Una siffatta normativa, nella misura in cui considera l’età del lavoratore di cui trattasi come unico criterio di applicazione di un contratto di lavoro a tempo determinato, senza che sia stato dimostrato che la fissazione di un limite di età, in quanto tale, indipendentemente da ogni altra condizione legata alla struttura del mercato del lavoro di cui trattasi e dalla situazione personale dell’interessato, sia obiettivamente necessaria per la realizzazione dell’obiettivo dell’inserimento professionale dei lavoratori anziani in disoccupazione, deve considerarsi eccedente, quanto è appropriato e necessario per raggiungere la finalità perseguita
Ratio decidendi
Per queste ragioni, la normativa nazionale non può giustificarsi ai sensi dell'art. 6, n. 1, della direttiva 2000/78.
Effetto diretto orizzontale
La corte afferma che “il principio di non discriminazione è un principio generale dell’ordinamento europeo” dal punto di vista legislativo e interpretativo, europeo e nazionale tutto deve essere letto alla luce di quel principio generale.

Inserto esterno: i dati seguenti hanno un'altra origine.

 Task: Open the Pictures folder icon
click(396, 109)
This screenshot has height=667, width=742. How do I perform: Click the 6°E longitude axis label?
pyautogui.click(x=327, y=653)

- Essendo il principio di non discriminazione da considerarsi di portata generale, esso sovrasterebbe le direttive, e perciò anche nel caso in cui il tempo utile per il recepimento di una direttiva, in materia antidiscriminatoria, non fosse scaduto anche in questo caso il principio sarebbe applicabile, e il diritto azionabile, da parte dei cittadini che ne lamentino la violazione.
- Le direttive non hanno mai effetto orizzontale, cioè è escluso che queste stesse norme possono essere fonte diretta di diritti individuali tra privati, a meno che una determinata direttiva non dia applicazione a un principio generale del diritto dell'Unione che esplichi lui, in quanto tale, effetti diretti orizzontali.
-
Alla luce di ciò, in applicazione di un principio generale del diritto dell’Unione, questo produce effetti diretti anche orizzontali.

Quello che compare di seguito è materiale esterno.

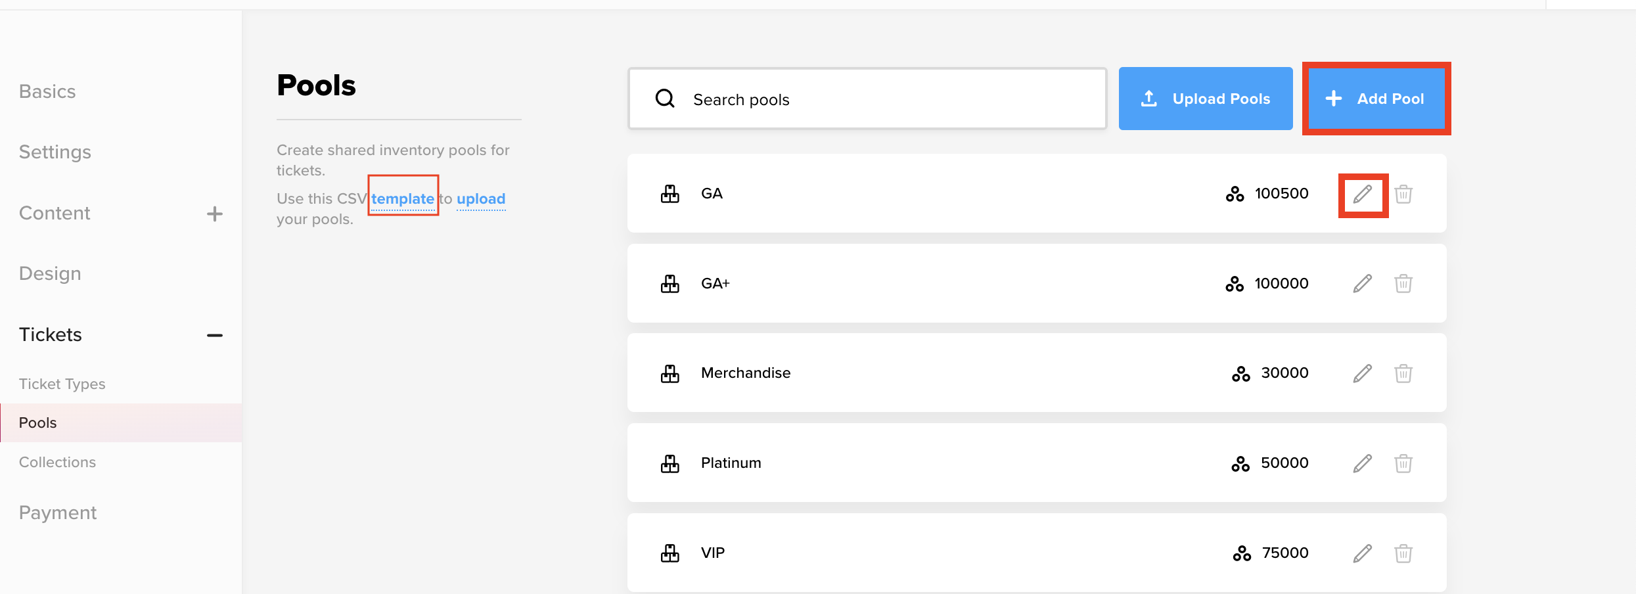Click the Upload Pools button
The width and height of the screenshot is (1636, 594).
[x=1205, y=99]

- In forza di quanto sancito dalla corte, la sentenza si conclude con la prescrizione dell’obbligo di disapplicazione della disciplina interna in capo al giudice nazionale “anche quando il temine di trasposizione della direttiva non è scaduto”.
Il principio di non discriminazione
- La sentenza, riprendendo la direttiva 2000/78, specifica al punto 74 che quest'ultima non sancisce essa stessa il principio della parità di trattamento in materia di occupazione e di lavoro. Infatti la direttiva, ai sensi del suo art. 1, ha il solo obiettivo di «stabilire un quadro generale per la lotta alle discriminazioni fondate sulla religione o le convinzioni personali, gli handicap, l'età o le tendenze sessuali», dal momento che il principio stesso del divieto di siffatte forme di discriminazione trova la sua fonte in vari strumenti internazionali e nelle tradizioni costituzionali comuni agli Stati membri.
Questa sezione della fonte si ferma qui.